» **Required work**: Transcribe the passage of the page on trafficking stolen property that begins with the words containing "Understanding Trafficking" and ends with "to someone else.".

» **Text passage**:
------
Arrested for Trafficking Stolen Property? Our Team Has Answers

Trafficking stolen property is a serious property crime. You’re facing a felony that could potentially land you in prison. But Emerald City Law Group is here to help you navigate this uncharted territory. Our stolen property lawyers can help navigate the Seattle criminal justice system and protect you against the harshest penalties for selling stolen goods.

From keeping you out of prison to helping you keep your record clear, Emerald City Law Group is ready to fight for you. Contact us for unmatched defense.

Based in Seattle, We Assist People Across Washington and Offer Virtual Consultations. Initial Consults are Free, Confidential, and We’re Available 24/7 to Answer Your Questions.

What Is Trafficking Stolen Property?

Trafficking stolen property in Washington is more than just possessing stolen goods. It falls under the Washington Criminal Profiteering Act and implies participation in organized crime for profit. The Revised Code of Washington (RCW) 9A.82.050, defines Trafficking in Stolen Property in the First Degree as knowingly initiating, planning, or managing the theft of property for sale.

Trafficking in Stolen Goods in the Second Degree involves recklessly dealing with stolen property, where one is aware of the risk of the goods being stolen but chooses to ignore it.

Understanding Trafficking

Trafficking encompasses a range of illicit activities related to stolen property. Specifically, it involves selling, transferring, or disposing of stolen property to another party. Additionally, it can include actions like buying, receiving, or possessing stolen goods with the intent to subsequently sell or transfer them to someone else.
------
» **Source material**:

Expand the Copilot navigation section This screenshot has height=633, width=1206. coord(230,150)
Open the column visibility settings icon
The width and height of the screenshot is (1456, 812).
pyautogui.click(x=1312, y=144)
------
» **Output of the task**:
Understanding Trafficking

Trafficking encompasses a range of illicit activities related to stolen property. Specifically, it involves selling, transferring, or disposing of stolen property to another party. Additionally, it can include actions like buying, receiving, or possessing stolen goods with the intent to subsequently sell or transfer them to someone else.